Halen TRT Çukurova Radyosu arşivinde,1975 yılında kayda alınan;  Pınara Vurdum Kazmayı,  Evlerinin Önü Zeytin Sekisi, Aşağıdan Gelen Telli Turnalar, Yemen Ellerinden bir Dev Yürüdü, Kırklar Samahı, Geyik Ağıdı, Heveslik Eyledim Yavru Getirdim (Ağıt), Kozan Dağı Ağıdı, Körmenli Zeybeği gibi ezgileri bulunmaktadır.

Türkiye’de Halk Bilimi’ne  katkı sunan: Muzaffer  Sarısözen, Ahmet Kutsim Tecer, Halil Bedi Yönetken, Rauf Arseven, Behçet Kemal Çağlar, Ümit Kaftancıoğlu, İrfan Ünver Nasrattınoğlu ve yazar ve şairlerden Fakir Baykurt, Osman Atilla, Osman Şahin Felteş Dede ile söyleşi yapmış, derleme yapmışlardır.

TRT program yapımcılarından; Tanju Bayramoğlu, Adem Yavuz, Çetin Öner, Ali Bozkurt TRT arşivlerine, önemli derlemeleri kazandırmışlar.

Kültür Bakanlığı Milli Folklor Dairesi (Sonraki adı Halk Kültürünü Araştırmaları Genel Müdürlüğü)  araştırma grupları zaman zaman gelmiş, derleme yapmışlardır.(Nail Tan, Yaşar Doruk, Hayrettin İVGİN)

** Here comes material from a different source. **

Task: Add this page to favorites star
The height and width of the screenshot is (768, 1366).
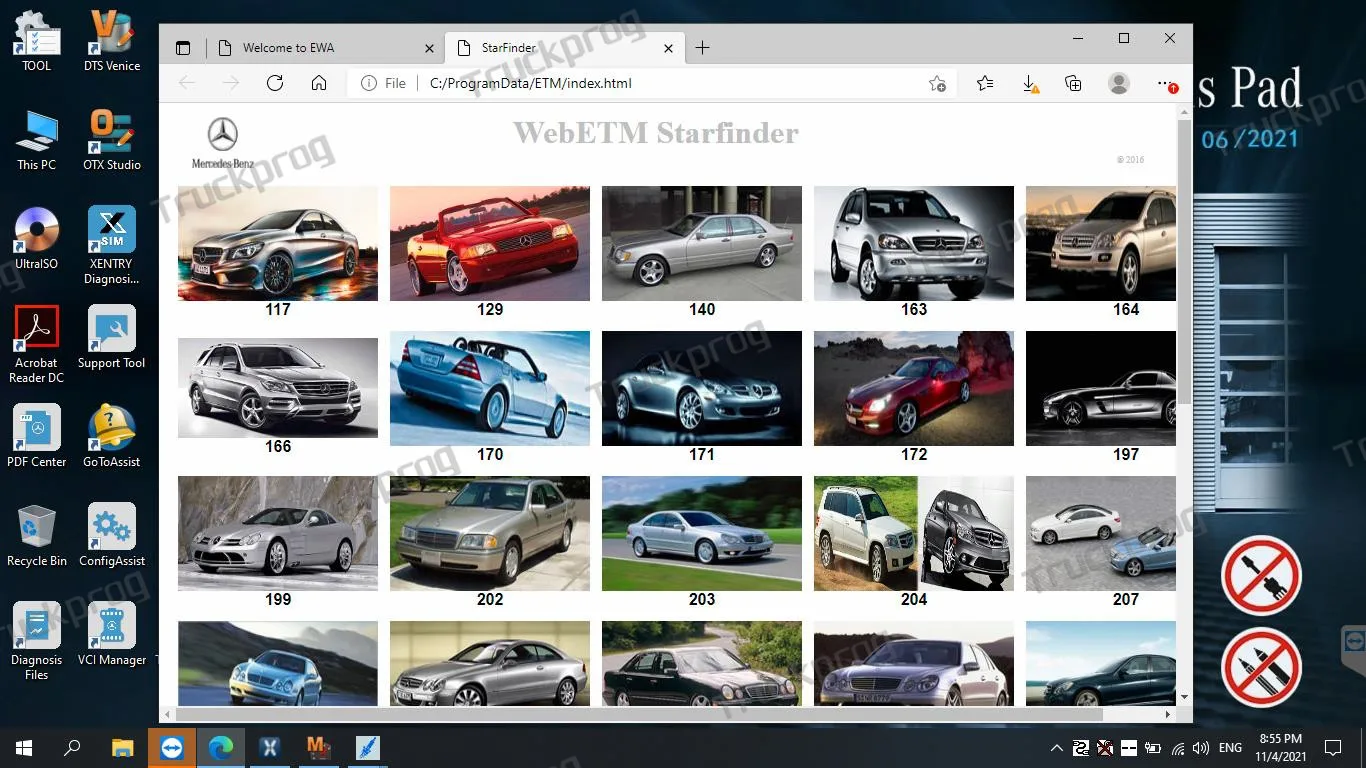Action: click(937, 84)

Üniversitelerden özellikle; İstanbul Üniversitesinden Prof. Mehmet Eröz, Ankara Dil Tarih Coğrafya Fak.Prof. Metin And, Prof. Nurhan Karadağ , Prof.Dr. Berat Alptekin, gerek kendileri ve gerekse öğrencileri aracılığıyla Felteş’den derlemeler yapmışlar, tez çalışmalarını yerine getirmişlerdir.

Felteş Dede 15 Eylül 1981 yılında Erdemli de kızının yanında  Hakka yürür. Sazı, her zaman giydiği cepkeni yok. Olsa onu Kırtıl Köyü müzesinde onurla sergilerdik. Onun çalıp, çığırdığı ağıtlar, nefesler, mengiler, samahlar hala çalınıyor, çığrılıyor. O her zaman bizim ile, öğrettiği mengi ve samahları öğretmeye devam ediyoruz.

Kaynak :

  1. Kemal Öğretmen in 1975 yılında TRT Çukurova Radyosunda derleme kayıtları.
  2. Dr. Halil Atılgan‘ın derlem çalışmaları.
  3. Hilmi Dulkadir’in İçel Kültüründe yer alan söyleşisi.
  4. Sadık Taşucu‘ndan 1970 yıllarda dinlediklerim.